The struggle of building an independent media franchise free from both corporate control and ratings lust also revealed the gaps in mainstream news coverage, from newsroom diversity to marginalized topics to the way the Daily Show has become an unfortunate stand-in for liberal critique. Newsfail traces these problems from the ground up, showing how facts are excised, viewpoints sidelined, prejudices promoted. If you’ve ever watched a news segment on climate change and been appalled at the inclusion of a coal CEO — or wondered where the climate change segments are at all — Newsfail is both a diagnosis and corrective.

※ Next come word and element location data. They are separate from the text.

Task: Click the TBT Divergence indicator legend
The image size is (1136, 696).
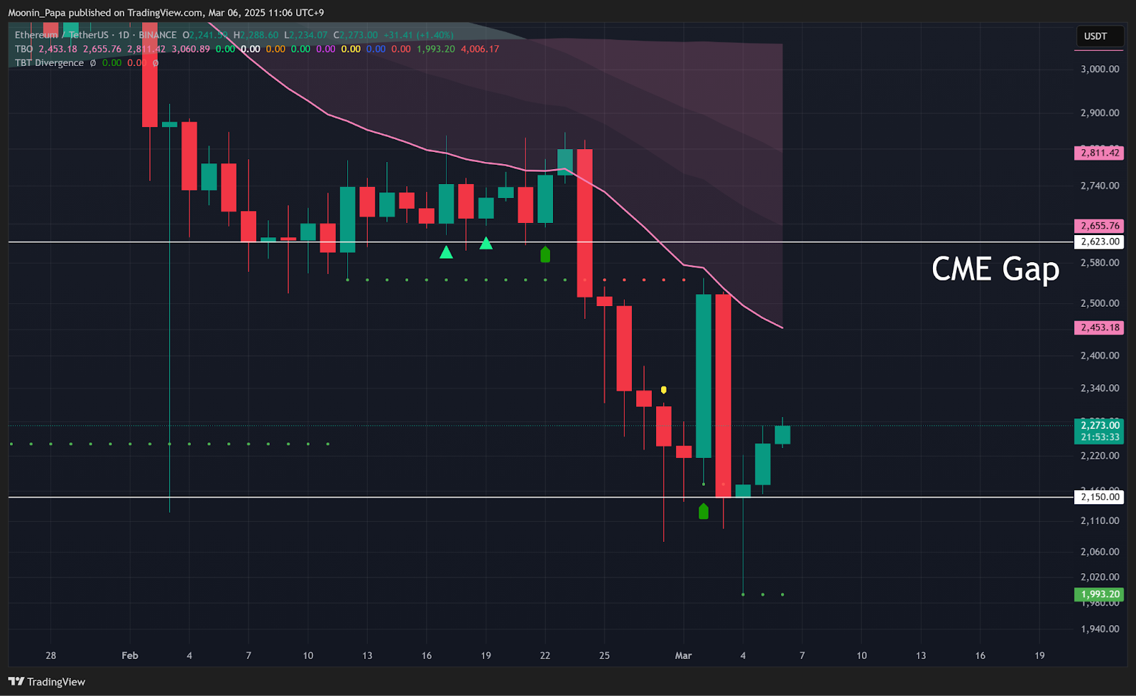Action: (49, 62)
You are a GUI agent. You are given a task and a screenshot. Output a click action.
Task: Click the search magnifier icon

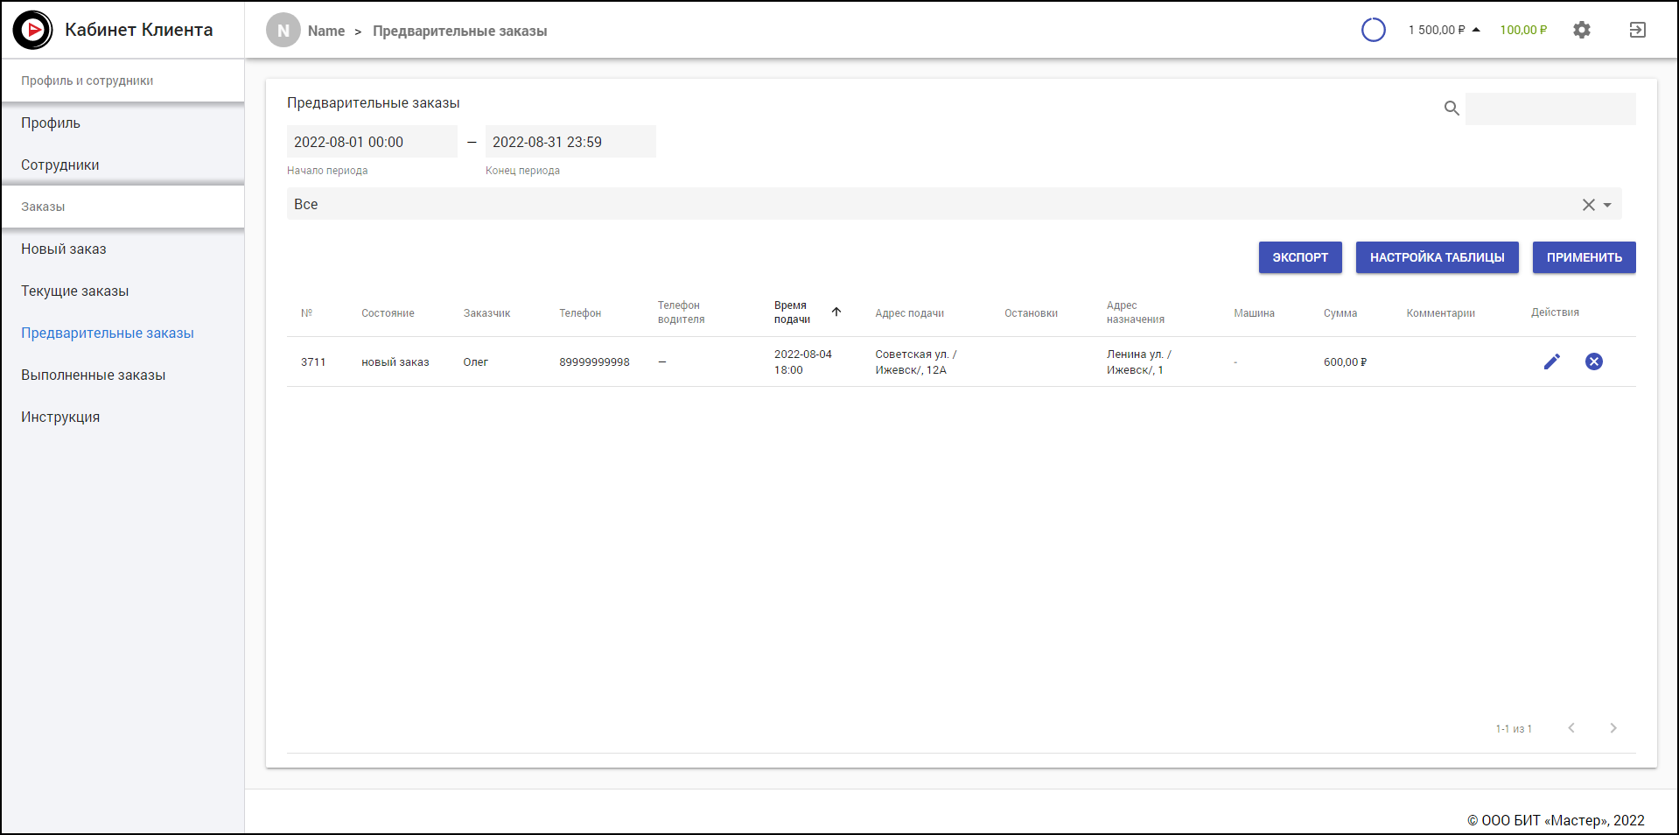tap(1452, 109)
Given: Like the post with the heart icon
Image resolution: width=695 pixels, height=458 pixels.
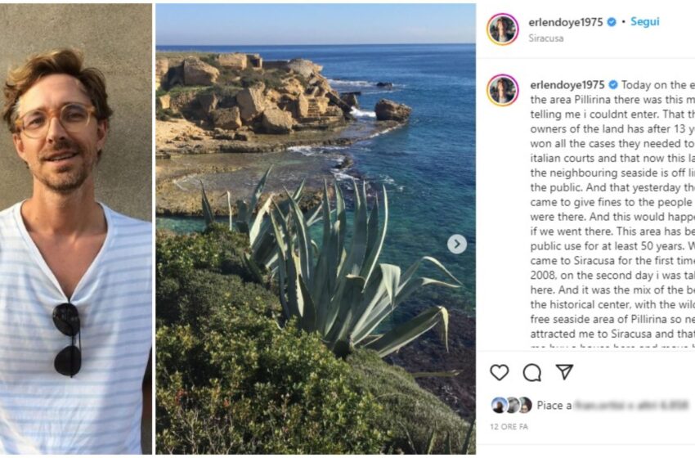Looking at the screenshot, I should point(499,372).
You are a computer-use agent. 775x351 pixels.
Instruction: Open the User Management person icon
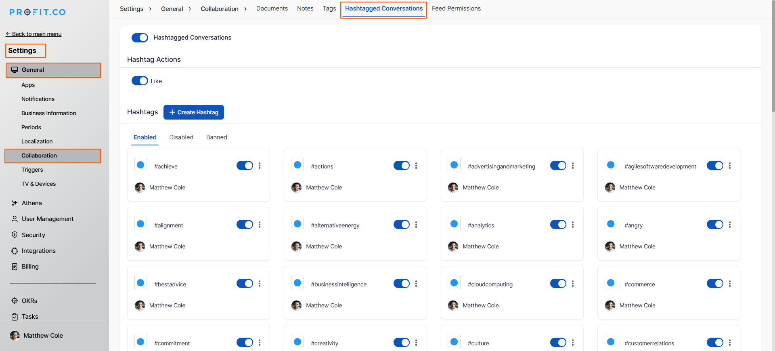(15, 219)
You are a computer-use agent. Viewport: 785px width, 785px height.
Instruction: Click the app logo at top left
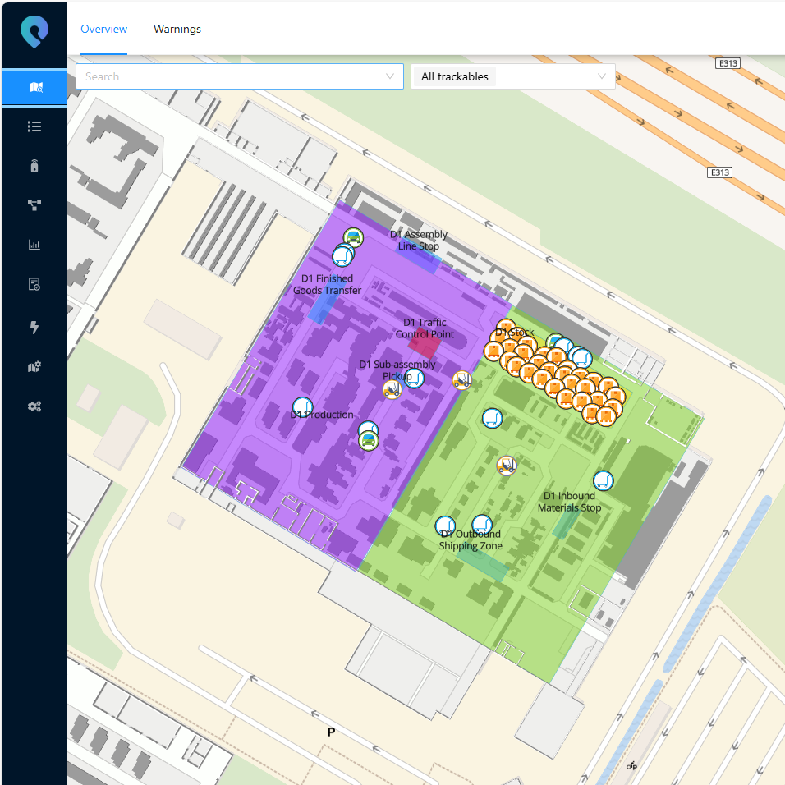(x=34, y=33)
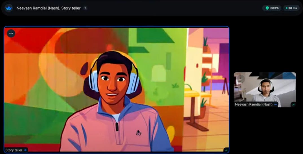
Task: Click the 'Neevash Ramdial (Nash), Story teller' title
Action: pos(48,8)
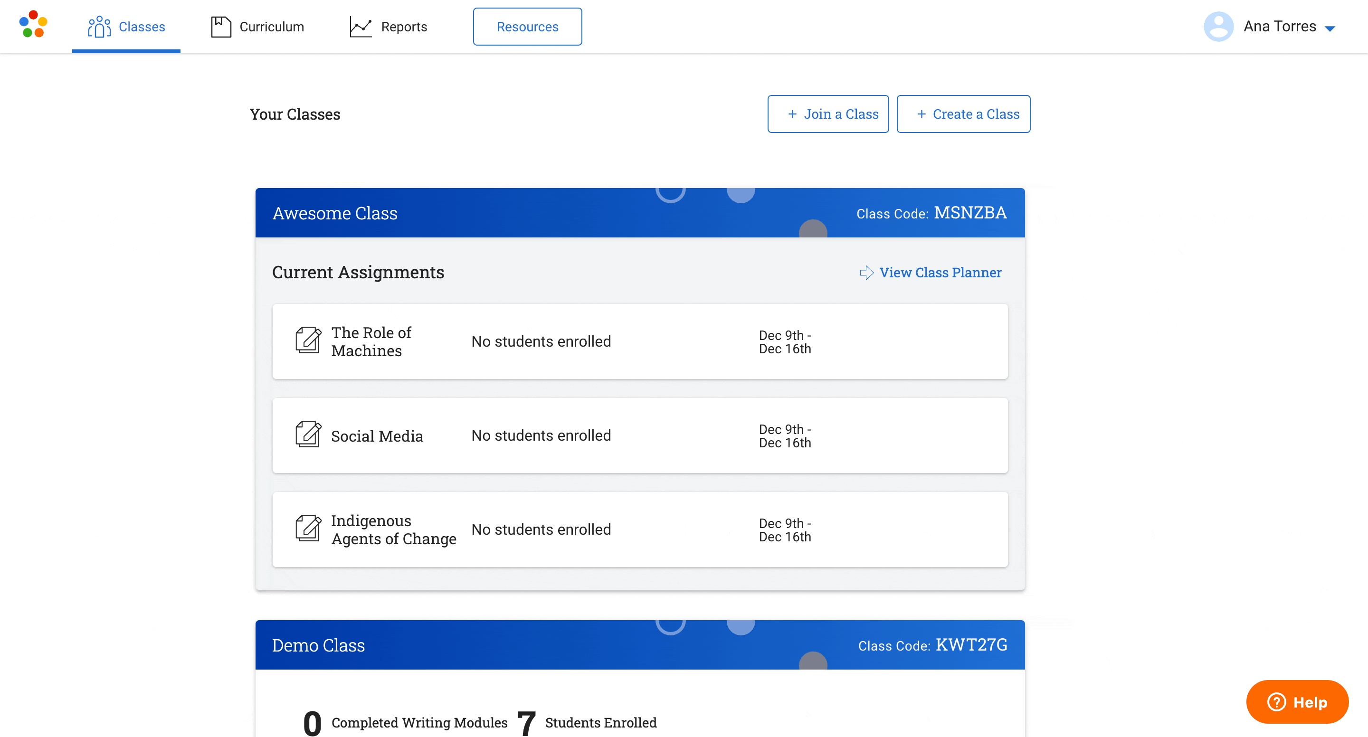Click the Curriculum navigation icon
The width and height of the screenshot is (1368, 737).
point(221,26)
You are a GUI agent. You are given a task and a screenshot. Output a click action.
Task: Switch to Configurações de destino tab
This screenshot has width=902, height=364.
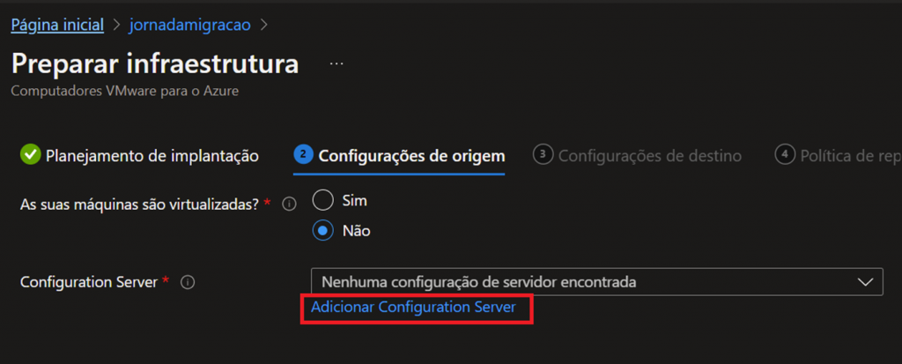click(x=649, y=156)
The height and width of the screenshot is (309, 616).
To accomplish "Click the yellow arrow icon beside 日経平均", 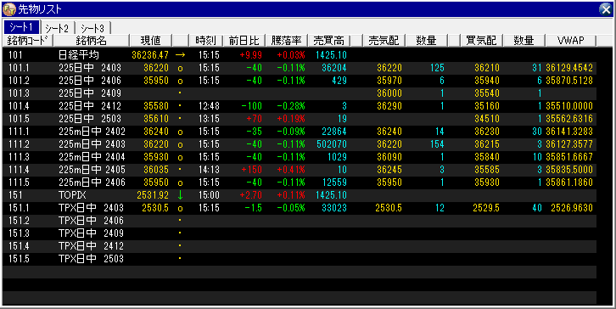I will coord(180,55).
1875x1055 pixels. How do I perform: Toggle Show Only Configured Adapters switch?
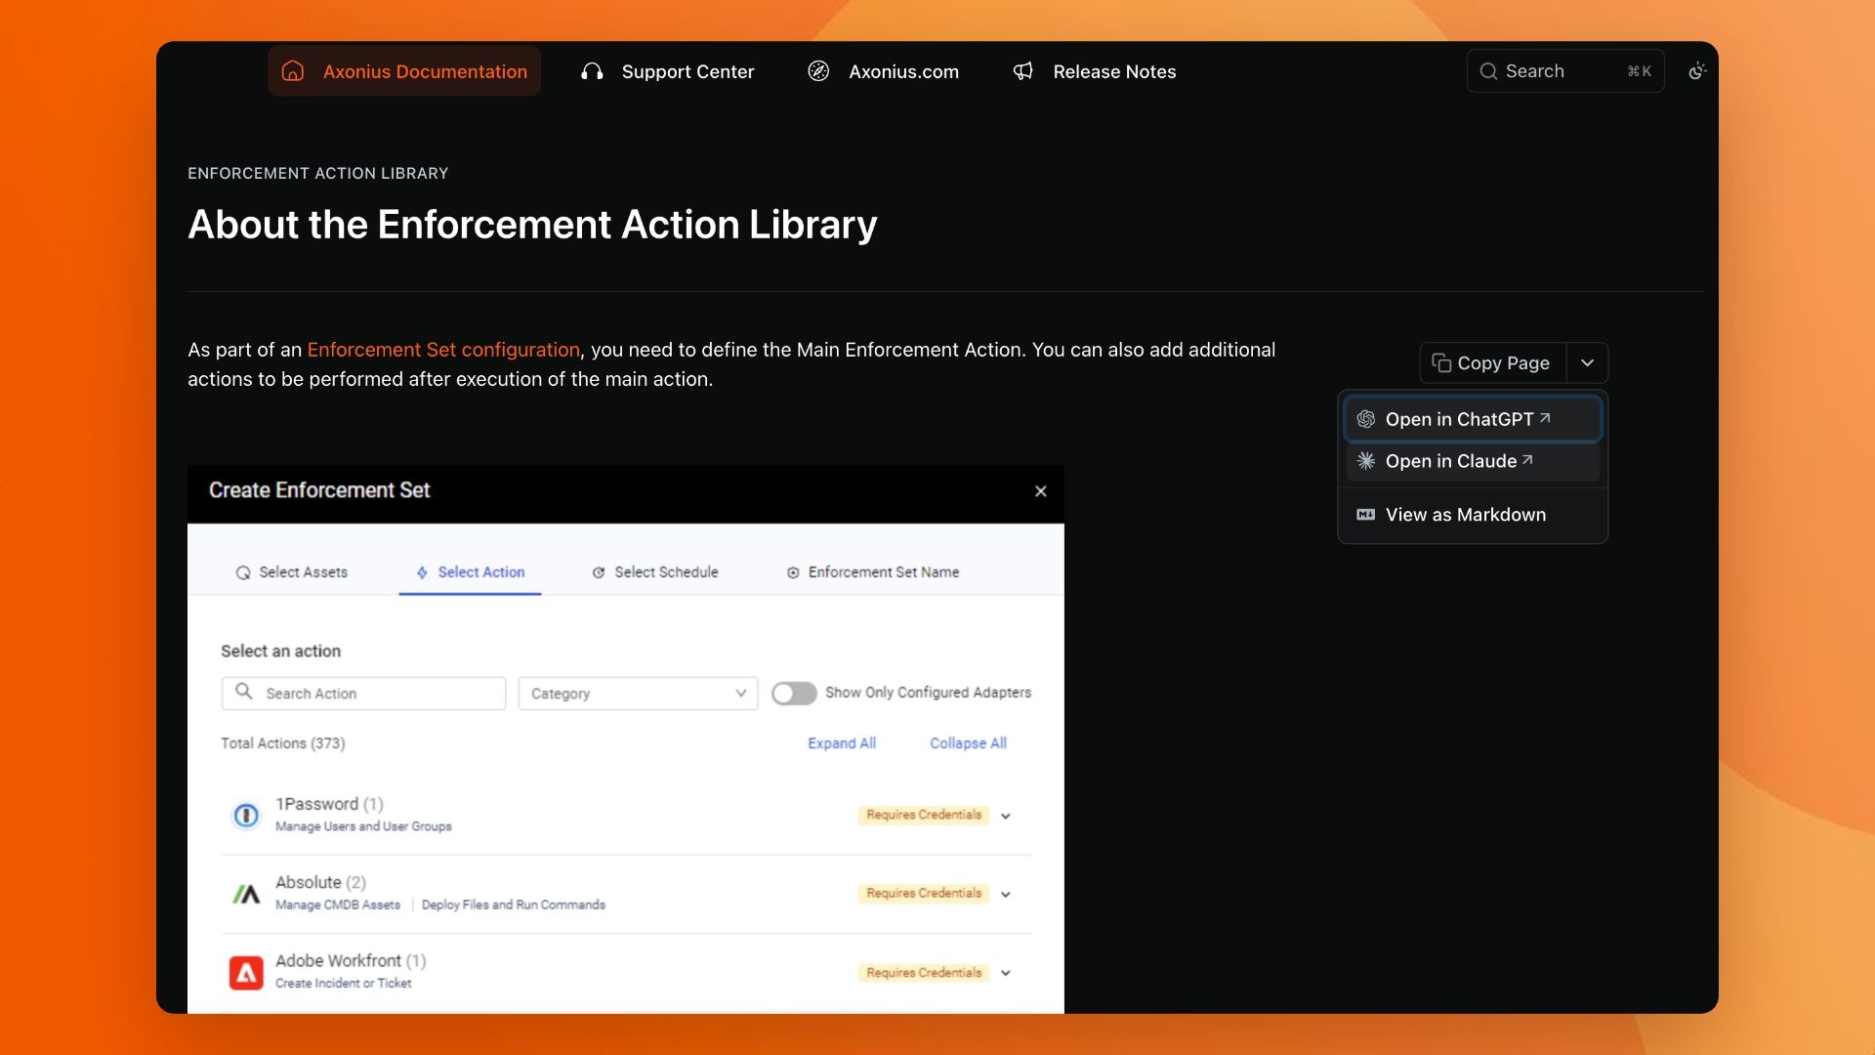794,694
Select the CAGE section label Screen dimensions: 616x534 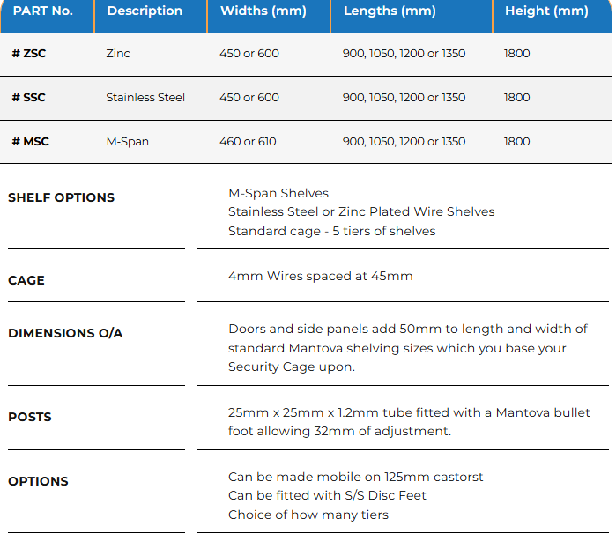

Kilkenny and Kilstein met “in the most clichéd fashion possible” — post-grads barely scraping by stocking the shelves at Borders. They were living together within two months, as Kilstein honed his political standup and Kilkenny freelanced. Soon the former was landing a Conan gig (where his drone bit didn’t go over too well) and Kilkenny was writing for the Nation, among other reputable sites.
But it was the spread of alternative media, epitomized in platforms like Democracy Now, that pointed to their twined calling. “We had more to say than I could say on stage and Ally could say in writing,” Kilstein said. “It was right when podcasts started, and it was like, we could say whatever we want.”
Dirty Wars author Jeremy Scahill told them to skip trying to compete with CNN and hone in on stories that were being missed.
“He told us, we have to be so good and so on top of it that the mainstream media is forced by demand to cover these stories,” Kilstein said, citing the Steubenville rape case and the shooting of Michael Brown as examples.
Even still, pushing a story onto CNN or MSNBC is no guarantee of good coverage. Kilkenny and Kilstein remind readers that when CNN covered the Steubenville trial, two female CNN anchors sympathized on-air with the rapists. “Your one job should be ‘don’t sympathize with rapists,'” Kilstein said. “But at least they were talking about it.”
But diversifying newsrooms requires an authority who understands the importance of including other voices. The pair praised Melissa Harris-Perry’s weekend MSNBC show as a rare instance of a truly diverse slice of cable news, an exception that unfortunately proves the rule.
“Melissa made a conscious decision to surround herself with very diverse people. As a result that have the most diverse panel and crew on mainstream TV,” Kilkenny said. “But it’s crafted in a very strict hierarchical system. Unless you have that strong leadership at the top that’s mindful of that, it’s very tough.”
Instead the pair sees blogs and Twitter as more effective platforms to launch underrepresented voices. “Alternative sources, including Twitter, start generating things, and eventually the mainstream media pick it up,” Kilkenny said, arguing that Twitter activists tend to be IRL activists as well. “People mock hashtag campaigns, but they’re really effective. The mainstream media picks up on it. They’re mining Twitter all the time for content.”
“Change won’t happen overnight,” Kilkenny added. “First they cover it badly. Alt media leans on them and maybe the coverage gets better. There needs to be an answer when mainstream media fucks up.”